TRY IT ▸ Print the passage from "Black service members" to "due to fatigue." in the text on the murder of Private Samuel Hicks, copying it word for word.

TEXT EXCERPT ▸
....

The Murder of Private Samuel Hicks

Spokane's Black Servicemen

Black service members who served their nation in Spokane have faced racial discrimination, including one particularly heinous incident that occurred at Geiger Air Force Base in 1946.

In June 1946, the semi-finals of a Golden Gloves boxing tournament occurred at Geiger Air Force Base. There were 7,000 soldiers in attendance to see the match between a white and Black soldier. After a great showing in the first round, the Black boxer forfeited due to fatigue.

The decision caused immediate controversy. The two hundred Black soldiers in attendance piled around the ring, as no one was sure as to why the match was called. After it was revealed that the Black opponent had forfeited, those in attendance would claim that “someone had tampered with the African American boxer's mouthpiece.” Outrage by the results of the match grew among the crowd. On the way back to their segregated barracks, Black soldiers angrily threw stones at the white barracks and cars. Military police soon arrived to assess the situation and to de-escalate the fight that broke out between the soldiers.

....

EXERCISE DATA ▸
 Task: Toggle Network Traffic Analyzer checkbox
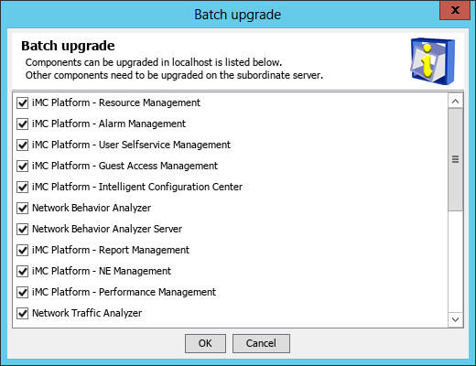click(22, 313)
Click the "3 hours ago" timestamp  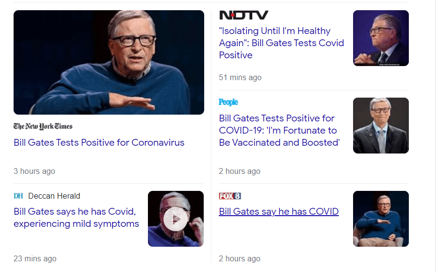[34, 171]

....

COMPLETED TASK ▸
Black service members who served their nation in Spokane have faced racial discrimination, including one particularly heinous incident that occurred at Geiger Air Force Base in 1946.

In June 1946, the semi-finals of a Golden Gloves boxing tournament occurred at Geiger Air Force Base. There were 7,000 soldiers in attendance to see the match between a white and Black soldier. After a great showing in the first round, the Black boxer forfeited due to fatigue.